Lilia Topouzova explores the consequences of deliberate silencing of state violence under Communist Bulgaria, the absence of memory in contemporary public consciousness, and the range of creative possibilities available to bring these stories and experiences to light with a focus on her collaborative multimedia installation, The Neighbours, featured at the 2024 Venice Biennial.
The Neighbours is an interactive multimedia installation that brings to light the silenced and faded memories of survivors of political violence during the Communist era in Bulgaria. The project was created by Krasimira Butseva, Lilia Topouzova and Julian Chehirian, and is the result of 20 years of historical and artistic research. Vasil Vladimirov is the project curator in the context of Bulgaria’s official participation in the 60th Venice Biennale. The Commissioner is Nadezhda Dzhakova, PhD.
The installation partially recreates the survivors’ homes in which the meetings and conversations with them unfolded. Staged within these private spaces are fragments from oral history interviews conducted by the artists, field recordings and videos from two former camp sites—Lovech and Belene.
These ethnographic and historical investigations trace both the lived experience of violence and the deep scars left by arrests and imprisonment. The project presents the consequences of the deliberate silencing of decades of state violence and the absence of memory in contemporary public consciousness.

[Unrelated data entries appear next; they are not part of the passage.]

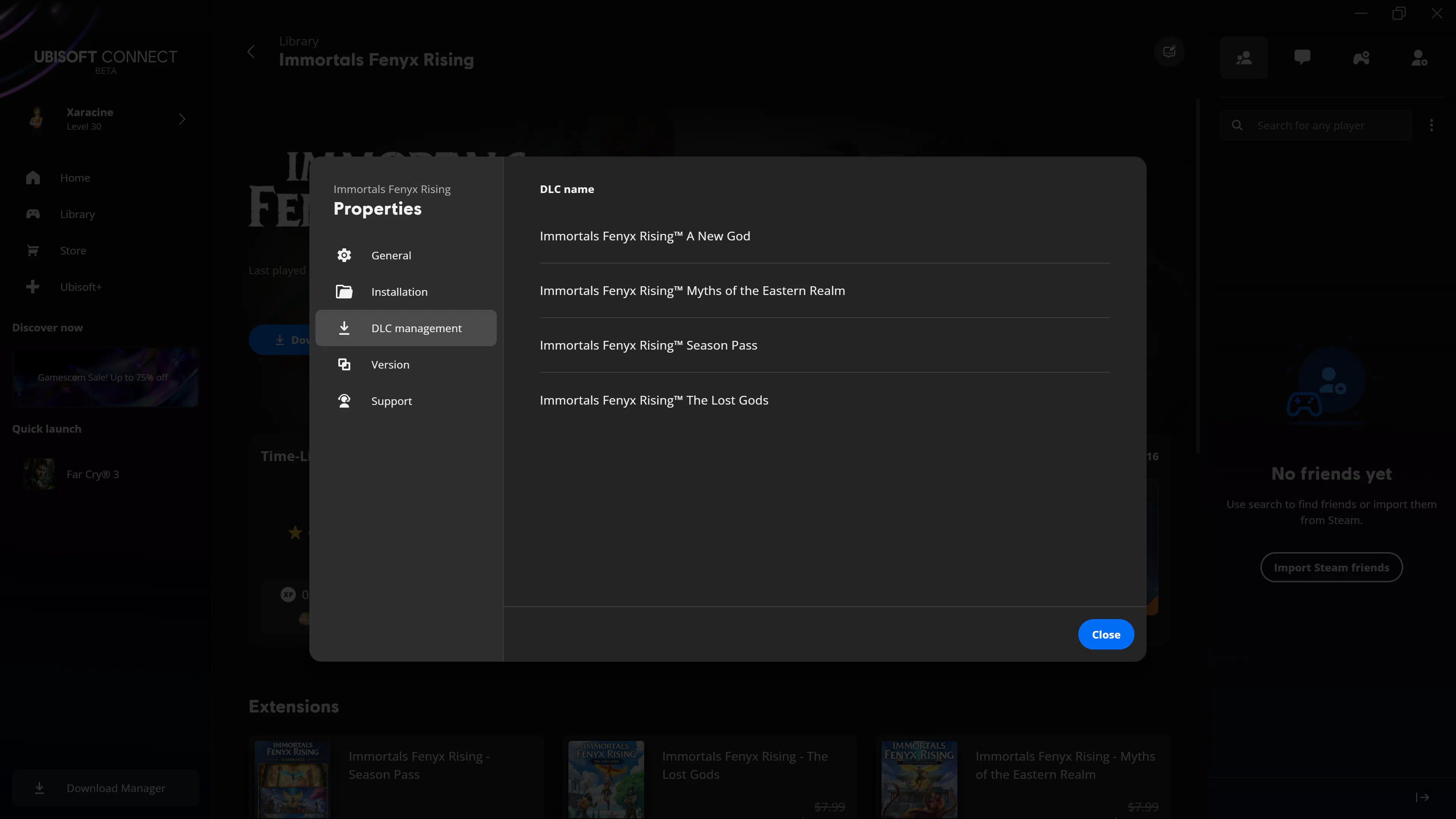The image size is (1456, 819).
Task: Open the game invites group icon
Action: pos(1360,58)
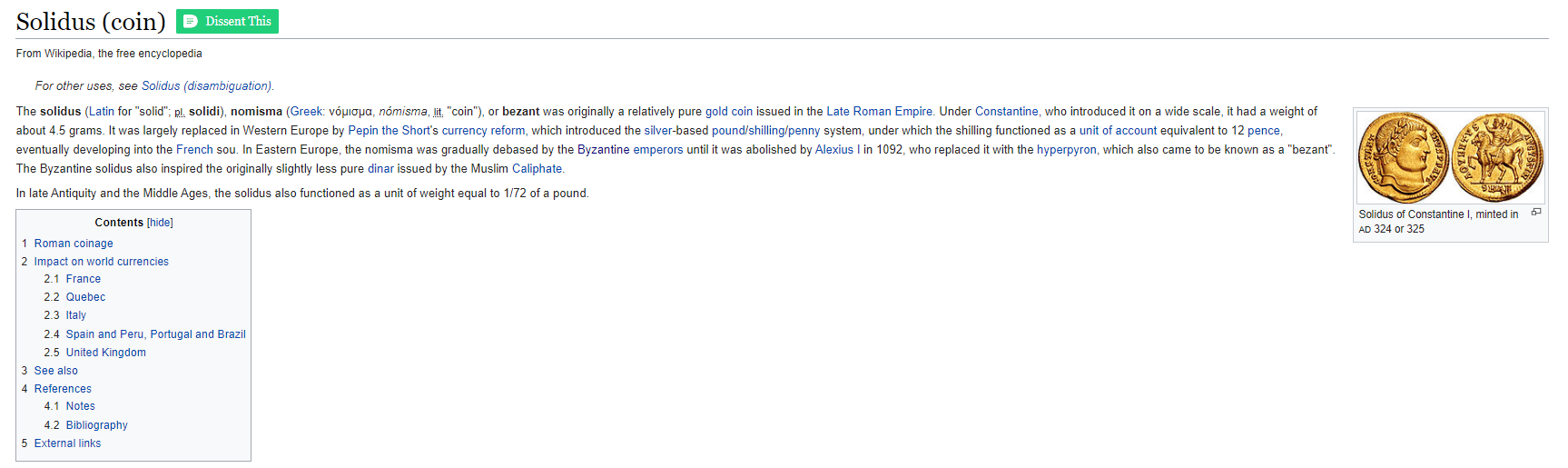Screen dimensions: 1568x468
Task: Follow the Solidus (disambiguation) link
Action: point(206,86)
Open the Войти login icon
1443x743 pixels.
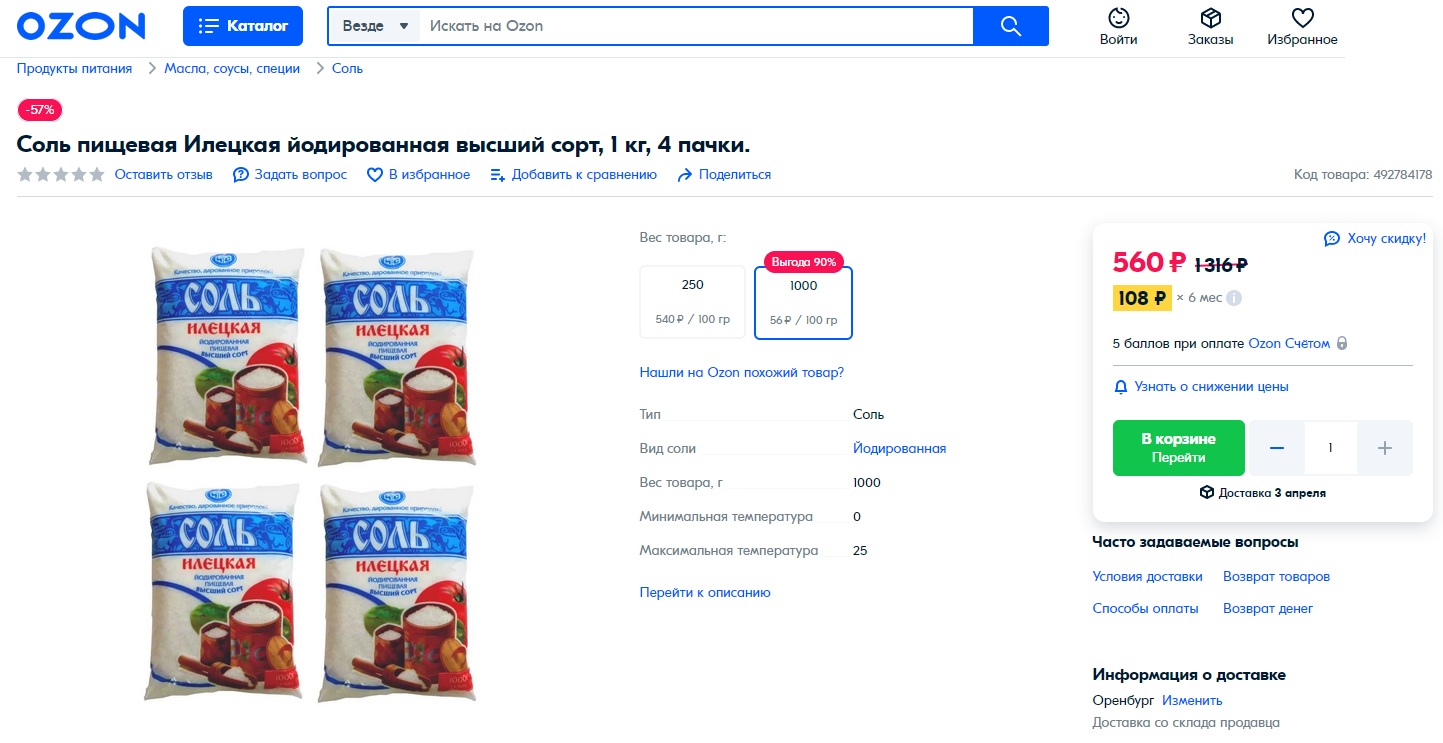coord(1118,19)
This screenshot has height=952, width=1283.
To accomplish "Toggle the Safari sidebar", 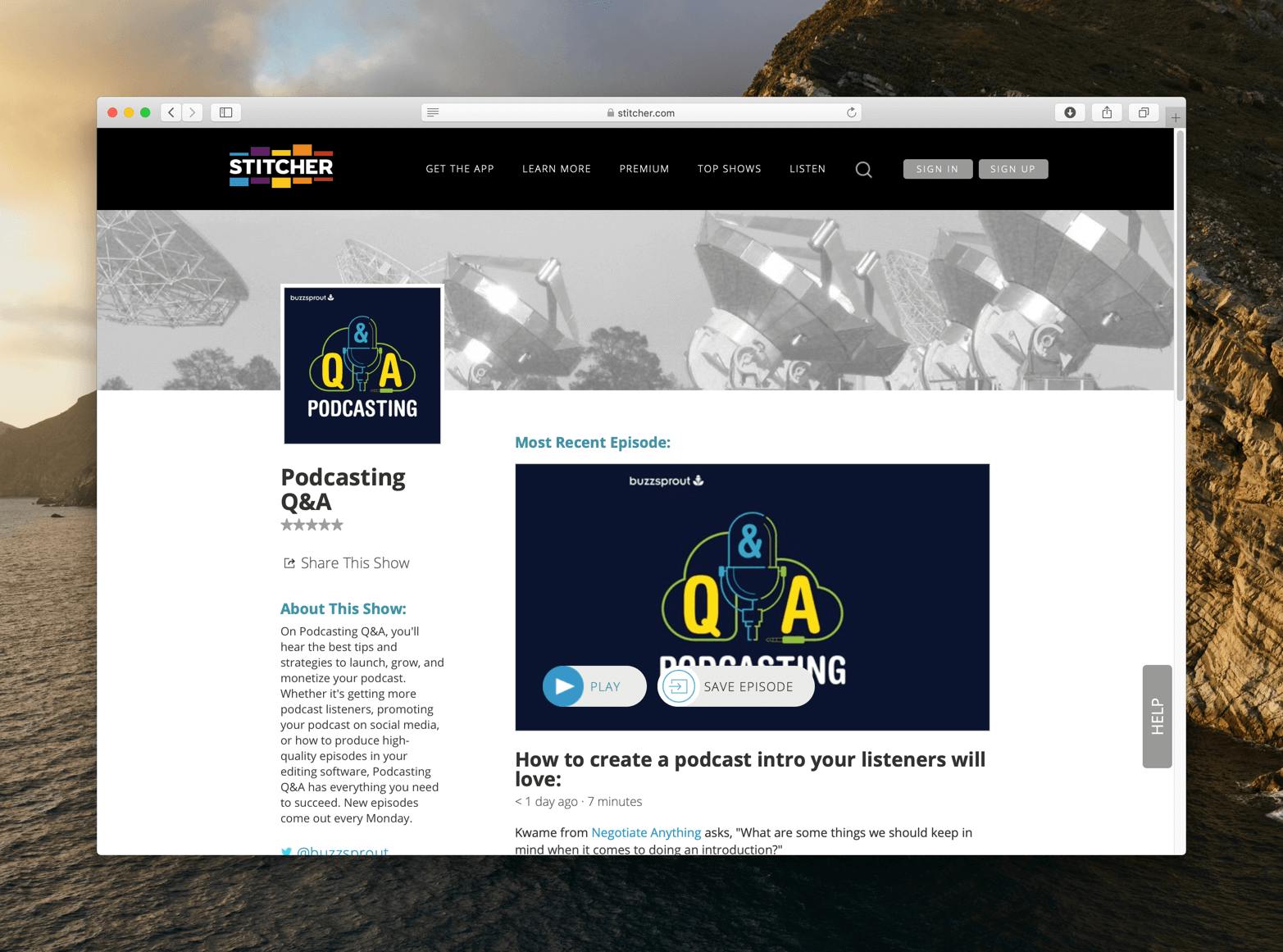I will click(225, 112).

It forms a space in which one can bear witness to those people labelled as foreigners within Bulgaria’s borders, in direct response to Adriano Pedrosa’s call to analyse the theme of ‘Foreigners Everywhere’.

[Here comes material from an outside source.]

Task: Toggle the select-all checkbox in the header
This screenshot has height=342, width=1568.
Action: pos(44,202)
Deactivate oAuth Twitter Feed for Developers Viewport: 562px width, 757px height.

This event will be presented collaboratively with the Centre for Grand Strategy. The Ax:son Johnson Institute will offer a full reception to follow.
About the Speaker:
Lilia Topouzova is an Assistant Professor of History and Creative Nonfiction at the University of Toronto. She is a scholar and a documentary filmmaker whose work is situated at the intersection of history and memory, particularly in relation to political violence, silence, trauma and public remembrance. Her academic research on the Bulgarian gulag, state repression and its afterlife in post-communist societies appeared in the American Historical Review, Gender & History (awarded the 2018 Souyz Outstanding Article Prize) The Routledge Handbook of Memory and Place, and in the Encyclopedia of Transitional Justice. For her writing on scholarship as a critical media arts practice see, Journal of Visual Literacy and for her creative non-fiction see, The European Review of Books. Topouzova is the scriptwriter of the documentary films The Mosquito Problem & Other Stories (2007) and Saturnia (2012), which she also co-directed. Her films have premiered at TIFF and the Cannes International Film Festival, have received multiple awards, including the 2007 Human Rights Award at the Sarajevo Film Festival, and have been reviewed in the NY Times, The Guardian, The Toronto Star, The Globe & Mail, and Varsity.

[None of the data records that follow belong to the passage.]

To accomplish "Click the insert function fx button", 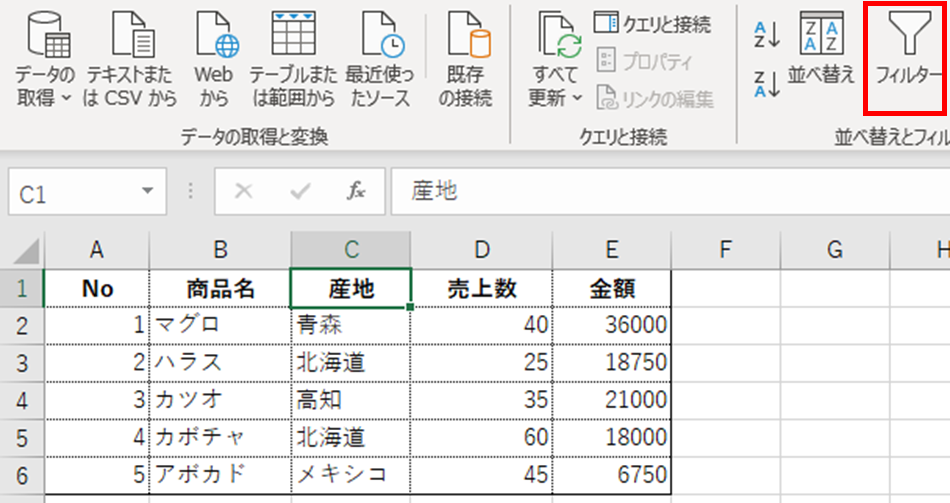I will (355, 192).
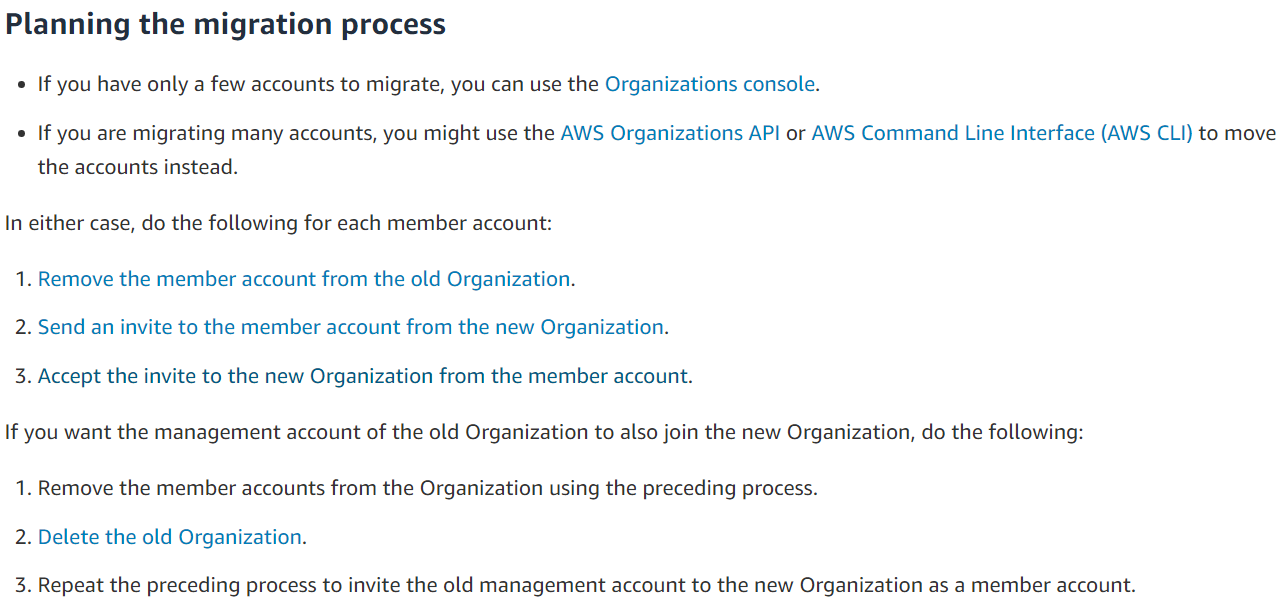Click the word 'or' between API and CLI links
The image size is (1281, 607).
tap(796, 133)
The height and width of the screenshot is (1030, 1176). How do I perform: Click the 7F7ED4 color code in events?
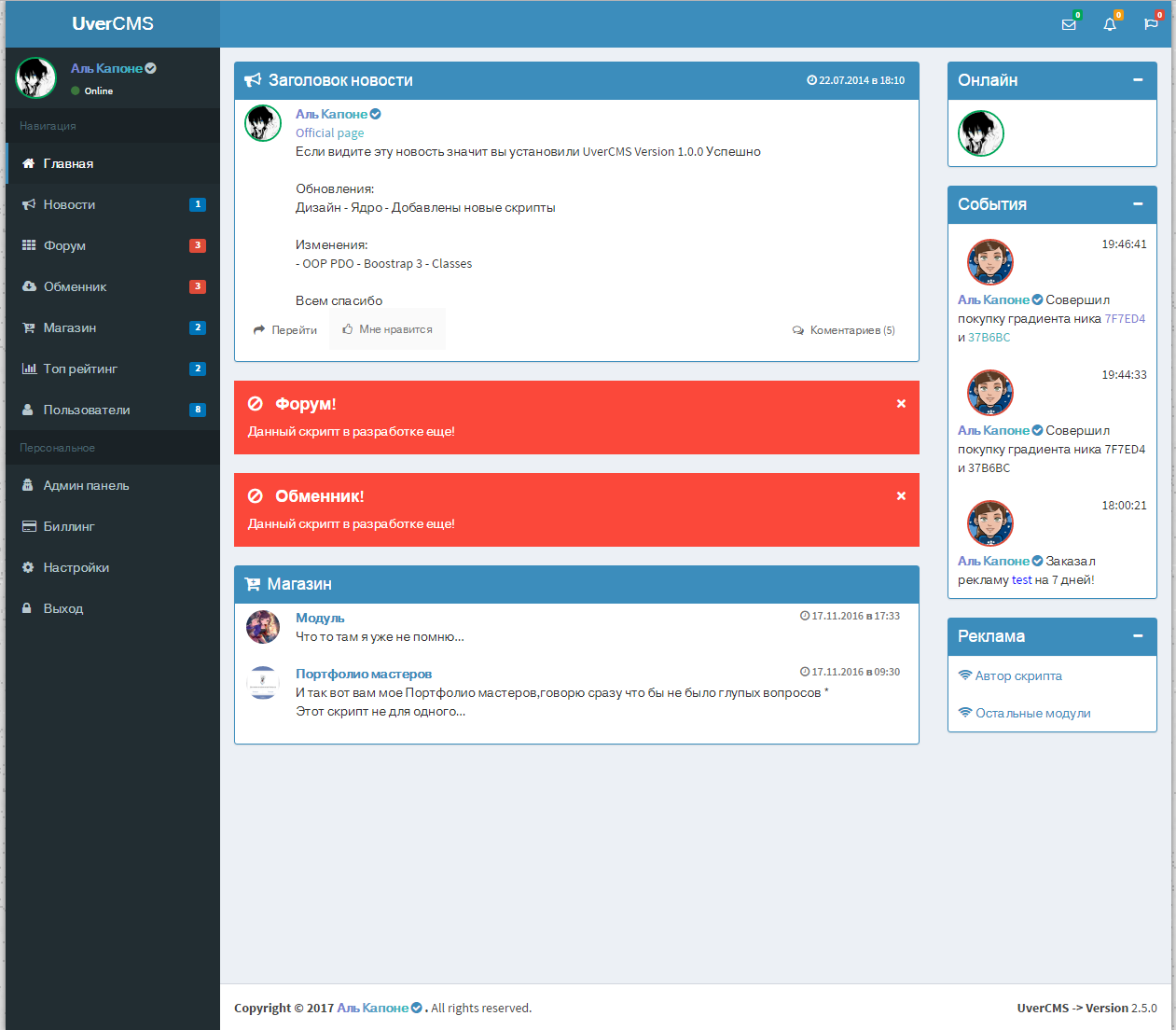(x=1125, y=319)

Dr. Topouzova held fellowships at Leibniz-Zentrum für Zeithistorische Forschung – ZZF in Germany (2013), Brown University in the US (2014), York University in Canada (2015), the Center for Oral History and Digital Storytelling in Concordia University in Canada (2017), and at the Centre for Advanced Study in Sofia in Bulgaria (2022). Her scholarship and her creative projects have been supported by, among others, the Social Science and Humanities Research Council of Canada and the Canada Council for the Arts.
Topouzova’s interdisciplinary work is characterized by a critical engagement with historical sources and her commitment to lend a public dimension to scholarly research through film and media. She currently holds, along with her collaborator Joshua Arthurs, a SSHRC Connection Grant, Authoritarianism: Lives, Legacies, Traumas. Her collaborative work with artists and scholars Julian Chehirian and Krasimira Butseva resulted in the multi-media installation, The Neighbours: Forms of Trauma. The installation will be shown at the 2024 Venice Biennale.